Those ideas are on the table in three cities that have played leading roles in the nation’s half-century struggle to desegregate public education, as district leaders ponder possible changes to their systems for assigning students to school.

While the proposals differ in many respects, the debates offer a window into the difficult questions surrounding race, ethnicity, and class that school districts continue to wrestle with. After years of legal battles over carrying out the U.S. Supreme Court’s demand for an end to racially segregated public education, policymakers are still struggling to balance competing interests as they pursue the elusive goal of schoolhouse integration.

“We are pressured to diversify our schools, and from the courts, we’re told not to use race as a factor. And from a community perspective, we’re pressured for neighborhood schools,” San Francisco school board President Emilio Cruz said in a recent interview. “There’s clearly no way to make everybody happy.”

Other San Francisco officials share that sentiment as they weigh rival proposals for altering a student-assignment system that uses socioeconomic factors instead of race as a tool for promoting demographic diversity.
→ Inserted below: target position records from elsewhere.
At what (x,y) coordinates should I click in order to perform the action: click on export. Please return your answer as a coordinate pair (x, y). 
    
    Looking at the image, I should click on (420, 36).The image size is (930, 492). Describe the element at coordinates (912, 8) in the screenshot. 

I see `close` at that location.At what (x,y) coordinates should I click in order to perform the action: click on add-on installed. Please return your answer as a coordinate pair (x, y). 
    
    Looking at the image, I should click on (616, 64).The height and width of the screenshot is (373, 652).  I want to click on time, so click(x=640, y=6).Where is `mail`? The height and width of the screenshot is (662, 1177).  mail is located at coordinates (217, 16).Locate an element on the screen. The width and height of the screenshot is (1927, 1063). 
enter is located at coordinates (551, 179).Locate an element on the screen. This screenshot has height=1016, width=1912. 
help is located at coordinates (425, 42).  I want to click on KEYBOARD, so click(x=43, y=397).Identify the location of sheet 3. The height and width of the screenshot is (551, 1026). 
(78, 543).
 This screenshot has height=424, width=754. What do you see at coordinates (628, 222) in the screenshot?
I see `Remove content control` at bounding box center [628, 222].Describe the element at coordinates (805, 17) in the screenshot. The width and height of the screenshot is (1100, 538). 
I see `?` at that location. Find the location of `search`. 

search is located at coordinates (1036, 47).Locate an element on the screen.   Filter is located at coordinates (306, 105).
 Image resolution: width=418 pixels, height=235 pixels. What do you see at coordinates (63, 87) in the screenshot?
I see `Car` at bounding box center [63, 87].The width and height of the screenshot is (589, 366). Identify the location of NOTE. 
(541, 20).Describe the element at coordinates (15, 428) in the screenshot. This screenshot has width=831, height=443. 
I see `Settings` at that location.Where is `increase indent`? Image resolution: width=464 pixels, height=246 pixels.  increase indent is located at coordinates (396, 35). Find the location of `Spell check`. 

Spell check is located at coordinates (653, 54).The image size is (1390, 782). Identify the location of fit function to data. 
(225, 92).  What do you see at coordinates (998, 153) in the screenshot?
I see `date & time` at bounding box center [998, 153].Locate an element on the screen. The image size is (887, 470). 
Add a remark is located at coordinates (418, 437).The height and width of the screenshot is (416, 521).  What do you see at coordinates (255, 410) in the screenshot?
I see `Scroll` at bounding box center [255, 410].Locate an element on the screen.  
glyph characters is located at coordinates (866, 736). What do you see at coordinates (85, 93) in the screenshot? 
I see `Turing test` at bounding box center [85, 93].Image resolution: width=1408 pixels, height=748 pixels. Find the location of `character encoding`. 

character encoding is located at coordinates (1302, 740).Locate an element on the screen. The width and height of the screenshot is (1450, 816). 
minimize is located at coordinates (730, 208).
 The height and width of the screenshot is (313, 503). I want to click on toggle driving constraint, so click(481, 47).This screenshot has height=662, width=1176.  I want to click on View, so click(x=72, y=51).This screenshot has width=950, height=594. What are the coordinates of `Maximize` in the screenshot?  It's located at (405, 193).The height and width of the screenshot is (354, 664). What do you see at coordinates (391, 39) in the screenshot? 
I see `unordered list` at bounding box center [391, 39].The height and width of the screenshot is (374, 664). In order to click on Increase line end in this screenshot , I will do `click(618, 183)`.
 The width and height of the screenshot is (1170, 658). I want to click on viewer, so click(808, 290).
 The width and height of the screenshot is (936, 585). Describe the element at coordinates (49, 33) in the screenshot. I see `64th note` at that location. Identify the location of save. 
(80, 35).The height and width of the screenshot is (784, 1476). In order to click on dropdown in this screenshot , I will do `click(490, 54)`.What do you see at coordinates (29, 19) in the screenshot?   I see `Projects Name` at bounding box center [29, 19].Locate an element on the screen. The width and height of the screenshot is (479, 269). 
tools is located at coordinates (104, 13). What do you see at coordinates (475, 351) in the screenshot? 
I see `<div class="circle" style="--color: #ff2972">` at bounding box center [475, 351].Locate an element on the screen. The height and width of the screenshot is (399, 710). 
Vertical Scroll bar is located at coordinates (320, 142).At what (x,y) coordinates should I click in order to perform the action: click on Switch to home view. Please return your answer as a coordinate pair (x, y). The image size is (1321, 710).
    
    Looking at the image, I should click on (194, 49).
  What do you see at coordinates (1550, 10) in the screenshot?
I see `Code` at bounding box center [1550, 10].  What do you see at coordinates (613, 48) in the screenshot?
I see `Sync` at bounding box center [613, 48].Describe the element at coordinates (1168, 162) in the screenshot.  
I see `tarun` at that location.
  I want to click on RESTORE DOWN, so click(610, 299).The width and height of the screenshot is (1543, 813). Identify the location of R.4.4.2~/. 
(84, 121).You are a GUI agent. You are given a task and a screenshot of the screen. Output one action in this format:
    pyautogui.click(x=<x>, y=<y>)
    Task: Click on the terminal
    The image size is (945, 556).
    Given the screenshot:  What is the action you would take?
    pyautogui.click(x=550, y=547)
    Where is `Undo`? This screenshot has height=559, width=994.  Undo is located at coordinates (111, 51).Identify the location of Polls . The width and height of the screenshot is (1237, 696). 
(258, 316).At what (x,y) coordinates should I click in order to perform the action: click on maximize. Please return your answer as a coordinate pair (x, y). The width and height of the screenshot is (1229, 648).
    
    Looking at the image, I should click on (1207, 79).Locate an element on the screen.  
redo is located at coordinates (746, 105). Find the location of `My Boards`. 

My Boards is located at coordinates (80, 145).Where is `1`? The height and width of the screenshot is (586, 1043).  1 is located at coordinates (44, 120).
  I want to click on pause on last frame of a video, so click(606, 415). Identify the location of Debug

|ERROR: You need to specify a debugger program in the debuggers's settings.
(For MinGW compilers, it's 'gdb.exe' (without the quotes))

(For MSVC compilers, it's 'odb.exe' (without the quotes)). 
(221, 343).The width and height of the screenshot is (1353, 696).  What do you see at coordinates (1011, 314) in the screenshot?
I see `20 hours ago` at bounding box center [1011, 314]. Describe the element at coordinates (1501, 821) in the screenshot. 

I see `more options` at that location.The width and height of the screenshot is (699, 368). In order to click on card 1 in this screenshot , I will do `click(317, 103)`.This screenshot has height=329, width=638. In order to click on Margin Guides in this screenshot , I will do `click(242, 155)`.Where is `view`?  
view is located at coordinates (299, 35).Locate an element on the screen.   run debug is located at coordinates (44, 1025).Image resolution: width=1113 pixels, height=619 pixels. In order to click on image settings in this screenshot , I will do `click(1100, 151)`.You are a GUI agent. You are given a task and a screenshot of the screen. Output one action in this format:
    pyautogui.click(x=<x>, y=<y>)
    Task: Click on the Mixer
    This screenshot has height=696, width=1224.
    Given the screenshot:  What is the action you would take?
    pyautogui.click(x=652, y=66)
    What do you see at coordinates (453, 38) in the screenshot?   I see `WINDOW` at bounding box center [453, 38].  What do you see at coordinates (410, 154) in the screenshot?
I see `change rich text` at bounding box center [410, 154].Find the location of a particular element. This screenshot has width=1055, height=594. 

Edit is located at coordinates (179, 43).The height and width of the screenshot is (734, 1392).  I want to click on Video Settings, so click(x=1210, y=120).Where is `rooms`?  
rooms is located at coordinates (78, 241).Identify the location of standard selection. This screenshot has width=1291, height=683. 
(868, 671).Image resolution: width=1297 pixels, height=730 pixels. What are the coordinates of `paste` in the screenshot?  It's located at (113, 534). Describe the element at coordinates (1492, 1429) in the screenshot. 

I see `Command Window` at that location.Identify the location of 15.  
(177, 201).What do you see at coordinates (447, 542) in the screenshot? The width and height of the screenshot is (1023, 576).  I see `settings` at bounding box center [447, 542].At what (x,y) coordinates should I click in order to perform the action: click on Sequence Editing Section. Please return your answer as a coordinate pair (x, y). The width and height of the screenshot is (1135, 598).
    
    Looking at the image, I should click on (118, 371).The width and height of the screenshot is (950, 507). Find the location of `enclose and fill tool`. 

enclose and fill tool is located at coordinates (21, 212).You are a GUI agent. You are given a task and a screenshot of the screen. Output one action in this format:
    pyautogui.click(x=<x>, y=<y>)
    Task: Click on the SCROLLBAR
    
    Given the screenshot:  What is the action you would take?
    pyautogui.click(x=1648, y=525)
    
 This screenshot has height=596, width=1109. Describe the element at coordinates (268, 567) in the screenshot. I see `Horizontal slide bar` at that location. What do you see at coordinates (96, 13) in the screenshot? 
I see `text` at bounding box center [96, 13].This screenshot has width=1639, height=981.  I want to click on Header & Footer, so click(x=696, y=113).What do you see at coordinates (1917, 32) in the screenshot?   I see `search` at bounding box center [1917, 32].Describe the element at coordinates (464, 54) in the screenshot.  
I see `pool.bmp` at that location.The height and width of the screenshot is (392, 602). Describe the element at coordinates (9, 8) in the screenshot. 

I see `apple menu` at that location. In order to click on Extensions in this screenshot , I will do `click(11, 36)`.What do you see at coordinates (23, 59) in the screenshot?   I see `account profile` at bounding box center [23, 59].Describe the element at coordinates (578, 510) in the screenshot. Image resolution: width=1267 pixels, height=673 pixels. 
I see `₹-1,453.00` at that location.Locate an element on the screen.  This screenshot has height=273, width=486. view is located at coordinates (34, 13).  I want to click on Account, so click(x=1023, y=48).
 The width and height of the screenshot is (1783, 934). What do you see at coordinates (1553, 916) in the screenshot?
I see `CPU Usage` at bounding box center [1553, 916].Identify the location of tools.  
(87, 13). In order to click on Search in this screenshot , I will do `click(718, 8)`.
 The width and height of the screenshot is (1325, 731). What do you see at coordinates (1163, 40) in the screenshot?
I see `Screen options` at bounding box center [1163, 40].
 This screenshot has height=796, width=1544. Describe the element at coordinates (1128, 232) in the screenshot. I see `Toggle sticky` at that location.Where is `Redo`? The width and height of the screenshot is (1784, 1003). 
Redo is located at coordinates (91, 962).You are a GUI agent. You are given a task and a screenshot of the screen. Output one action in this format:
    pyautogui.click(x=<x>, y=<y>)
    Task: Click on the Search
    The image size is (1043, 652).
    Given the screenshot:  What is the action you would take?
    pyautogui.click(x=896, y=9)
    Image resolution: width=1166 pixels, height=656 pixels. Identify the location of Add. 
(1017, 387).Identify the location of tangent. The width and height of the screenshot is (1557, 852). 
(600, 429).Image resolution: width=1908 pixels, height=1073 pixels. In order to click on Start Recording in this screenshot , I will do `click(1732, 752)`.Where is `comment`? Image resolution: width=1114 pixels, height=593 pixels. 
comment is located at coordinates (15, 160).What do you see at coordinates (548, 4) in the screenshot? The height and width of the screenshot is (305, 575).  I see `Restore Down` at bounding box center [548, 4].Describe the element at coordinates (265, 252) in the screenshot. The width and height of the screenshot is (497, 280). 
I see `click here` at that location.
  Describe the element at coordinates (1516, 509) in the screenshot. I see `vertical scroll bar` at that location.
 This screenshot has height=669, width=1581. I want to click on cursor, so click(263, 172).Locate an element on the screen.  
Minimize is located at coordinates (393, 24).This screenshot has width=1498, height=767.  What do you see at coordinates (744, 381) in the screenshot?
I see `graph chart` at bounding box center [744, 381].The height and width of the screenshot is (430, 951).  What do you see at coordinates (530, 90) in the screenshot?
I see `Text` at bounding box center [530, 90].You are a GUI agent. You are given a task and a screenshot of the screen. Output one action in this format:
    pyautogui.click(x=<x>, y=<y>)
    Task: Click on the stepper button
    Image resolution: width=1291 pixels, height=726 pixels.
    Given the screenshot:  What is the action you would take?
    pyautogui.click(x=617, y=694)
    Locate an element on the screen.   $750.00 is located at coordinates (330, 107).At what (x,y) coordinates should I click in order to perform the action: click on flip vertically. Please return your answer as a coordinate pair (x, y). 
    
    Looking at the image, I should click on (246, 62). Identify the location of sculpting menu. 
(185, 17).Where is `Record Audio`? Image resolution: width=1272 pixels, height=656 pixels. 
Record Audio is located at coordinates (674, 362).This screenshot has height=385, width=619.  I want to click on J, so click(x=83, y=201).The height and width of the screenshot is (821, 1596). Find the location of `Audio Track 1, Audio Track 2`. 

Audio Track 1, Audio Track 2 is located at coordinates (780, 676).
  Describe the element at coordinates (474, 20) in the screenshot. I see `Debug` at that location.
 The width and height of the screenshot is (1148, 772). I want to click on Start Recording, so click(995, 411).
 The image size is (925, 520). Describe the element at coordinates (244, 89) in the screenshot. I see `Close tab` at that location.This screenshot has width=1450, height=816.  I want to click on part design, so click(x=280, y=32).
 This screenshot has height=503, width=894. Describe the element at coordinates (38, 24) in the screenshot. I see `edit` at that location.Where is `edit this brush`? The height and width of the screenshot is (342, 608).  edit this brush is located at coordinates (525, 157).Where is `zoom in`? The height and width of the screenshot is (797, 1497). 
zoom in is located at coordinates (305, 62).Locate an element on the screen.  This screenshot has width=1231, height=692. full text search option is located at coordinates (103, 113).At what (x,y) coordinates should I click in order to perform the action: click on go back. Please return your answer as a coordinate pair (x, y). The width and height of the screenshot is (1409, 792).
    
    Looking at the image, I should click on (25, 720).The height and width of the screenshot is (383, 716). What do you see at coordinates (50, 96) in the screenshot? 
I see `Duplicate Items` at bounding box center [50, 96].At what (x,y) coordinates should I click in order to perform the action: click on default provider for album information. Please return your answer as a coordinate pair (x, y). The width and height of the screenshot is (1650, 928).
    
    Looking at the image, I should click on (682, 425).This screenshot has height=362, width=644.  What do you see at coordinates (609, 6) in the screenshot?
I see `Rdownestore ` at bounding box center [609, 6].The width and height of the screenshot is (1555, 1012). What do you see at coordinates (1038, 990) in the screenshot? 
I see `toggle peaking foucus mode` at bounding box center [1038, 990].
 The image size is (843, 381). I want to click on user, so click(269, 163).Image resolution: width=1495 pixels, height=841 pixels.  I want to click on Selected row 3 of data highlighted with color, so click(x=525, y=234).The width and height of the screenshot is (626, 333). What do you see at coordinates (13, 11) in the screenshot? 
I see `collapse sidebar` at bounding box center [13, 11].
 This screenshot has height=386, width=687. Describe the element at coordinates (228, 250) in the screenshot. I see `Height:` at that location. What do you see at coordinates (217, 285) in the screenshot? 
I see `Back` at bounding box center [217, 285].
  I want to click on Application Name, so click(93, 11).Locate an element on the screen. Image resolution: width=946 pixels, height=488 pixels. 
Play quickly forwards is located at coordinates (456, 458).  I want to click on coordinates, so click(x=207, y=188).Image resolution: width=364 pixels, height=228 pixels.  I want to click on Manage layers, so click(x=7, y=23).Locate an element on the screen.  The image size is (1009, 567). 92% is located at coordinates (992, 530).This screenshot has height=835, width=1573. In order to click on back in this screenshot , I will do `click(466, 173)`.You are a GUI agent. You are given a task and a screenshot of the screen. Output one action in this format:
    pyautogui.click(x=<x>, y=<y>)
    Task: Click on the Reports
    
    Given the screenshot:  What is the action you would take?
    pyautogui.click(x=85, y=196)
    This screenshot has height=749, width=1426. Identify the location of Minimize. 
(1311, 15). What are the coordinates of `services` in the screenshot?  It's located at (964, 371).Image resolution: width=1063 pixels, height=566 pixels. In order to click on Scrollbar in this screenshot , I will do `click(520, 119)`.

The debate follows vehement protests by a group of Chinese-American parents, who kept their children out of school for six weeks this fall rather than have them bused across town.

Policymakers in Little Rock, Ark., are also finding it hard to strike a balance as they deliberate over a plan to drop race as the sole criterion for allocating seats in certain magnet schools. And in Boston, officials have cautiously floated the idea of cutting back on busing, while at the same time promising a lengthy public process to air what they expect to be an outpouring of conflicting concerns.

‘Is This Illegal?’

The three cities’ debates are unfolding as the country’s troubled history with court-ordered school desegregation is looming particularly large. Next May marks the 50th anniversary of the Supreme Court’s historic desegregation decision in Brown v. Board of Education of Topeka, handed down in 1954.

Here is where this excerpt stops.